La communauté drummondvilloise en deuil de l’artiste Rock Blanchette

La communauté drummondvilloise en deuil de l’artiste Rock Blanchette
M. Rock Blanchette © Photo François Pinard. Tous droits réservés.

DRUMMONDVILLE

La communauté drummondvilloise des arts visuels déplore la perte d’un de ses membres, le peintre et aquarelliste Rock Blanchette, décédé vendredi soir le 4 septembre dernier des suites d’une insuffisance pulmonaire, à l’âge de 65 ans.

La communauté drummondvilloise en deuil de l’artiste Rock Blanchette

Natif de Drummondville (1954), il est le cinquième enfant d’une famille de six. Sans le savoir, son nom sera prédestiné. C’est un peu avant un grave accident survenu en 1971 et qui le laisse quadraplégique qu’il aborde d’abord la pratique du dessin, puis plus tard celle de la peinture et de l’aquarelle. Hormis un bref apprentissage à l’Institut de réadaptation de Montréal et auprès de son ami artiste Richard Goudreau, sa formation est autodidacte.

Davantage aquarelles que peintures, on estime à plus de 5000 le nombre de ses œuvres. Elles ont été diffusées par de très nombreuses expositions, tant individuelles que collectives, notamment par la Galerie du Musée des beaux-arts de Montréal et la Galerie Lukacs de Montréal, Toronto, Calgary et Halifax. Il a également fait partie de nombreuses ventes aux enchères et événements spéciaux. À ce chapitre, sa collaboration soutenue auprès du Festival mondial de folklore de Drummondville a beaucoup contribué à une vaste diffusion de ses œuvres.
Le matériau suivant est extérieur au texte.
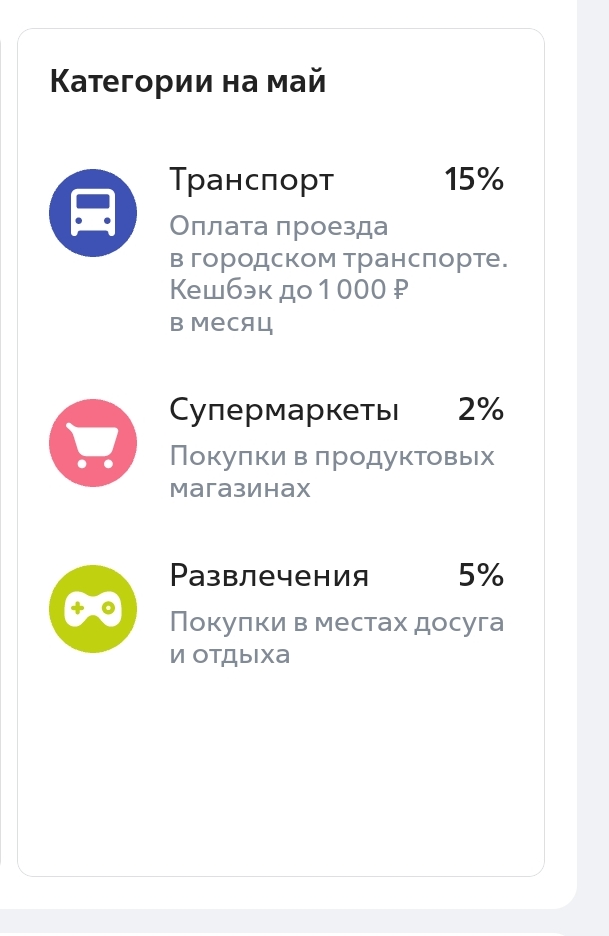Viewport: 609px width, 936px height.
Task: Click the 2% cashback value
Action: pos(481,410)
Initialement composée de paysages et de portraits peints, son imagerie évolue au fil du temps de façon plus exclusive vers le paysage et l’aquarelle. De la même façon, ses rendus passent graduellement du réalisme vers davantage d’imagination. Totalement inventés, ses paysages illustrent des scènes champêtres faites de vues rapprochées où les motifs naturels se fondent dans des harmonies colorées raffinées faites de bleus, de verts et d’ors. Ils s’ouvrent sur de vastes étendues rêvées où l’esprit peut circuler librement, la contrainte et le confinement n’y ayant plus aucune incidence.

Figure importante des arts visuels dans notre région, Rock Blanchette a cumulé près de 50 ans de pratique de la peinture et de l’aquarelle. Pédagogue, il a enseigné l’une et l’autre pendant une vingtaine d’années. Il fut membre fondateur de la Guilde des artistes de la région de Drummondville et y a longtemps tenu une part active. Son large réseau d’amis – qui se reconnaîtront ici – s’est développé au fil des ans et des expositions. Comme pour plusieurs d’entre eux, mon amitié pour lui remonte à celle intitulée « Visages du monde », tenue en 1977 dans le Foyer du Centre culturel de Drummondville.

Depuis toujours, il croyait en la cohérence de l’évolution de l’art, celui issu du travail, reposant sur un métier, découlant d’un apprentissage. Admettant volontiers que son type de pratique soit désormais révolu, il considérait aussi que les « beaux-arts » étaient aujourd’hui disparus et qu’il était maintenant correct de « mal faire » les choses. Jugeant les nouvelles pratiques artistiques comme étant trop cérébrales plutôt que reposant sur un savoir-faire qui illustre un propos, il regrettait que celles-ci ne rejoignent pas un large public, ce dernier ne se sentant pas accueilli. À ses yeux, ces pratiques marqueraient un point de non-retour dans l’évolution de la pratique des arts visuels.

Malgré sa quasi-immobilité obligée, il avait très tôt décidé d’avoir une vie active. C’était un épicurien, amateur de vins et de bonne bouffe en agréable compagnie, devant une table somptueusement dressée, un grand cuisinier avec les mains d’autrui. C’était un humaniste d’une grande curiosité et un cinéphile boulimique, amoureux de la musique classique et des chats. Fort bon photographe, il était également doué d’un redoutable sens de l’humour. Le jardinage horticole et potager n’avaient plus de secrets pour lui, ils étaient chaque fois synonymes d’été et de renouveau. Obligé de rêver sa vie par la solitude de son quotidien, nous pouvons maintenant croire qu’il puisse dorénavant marcher dans ses aquarelles qu’il avait tant visualisées avec l’oeil du marcheur solitaire.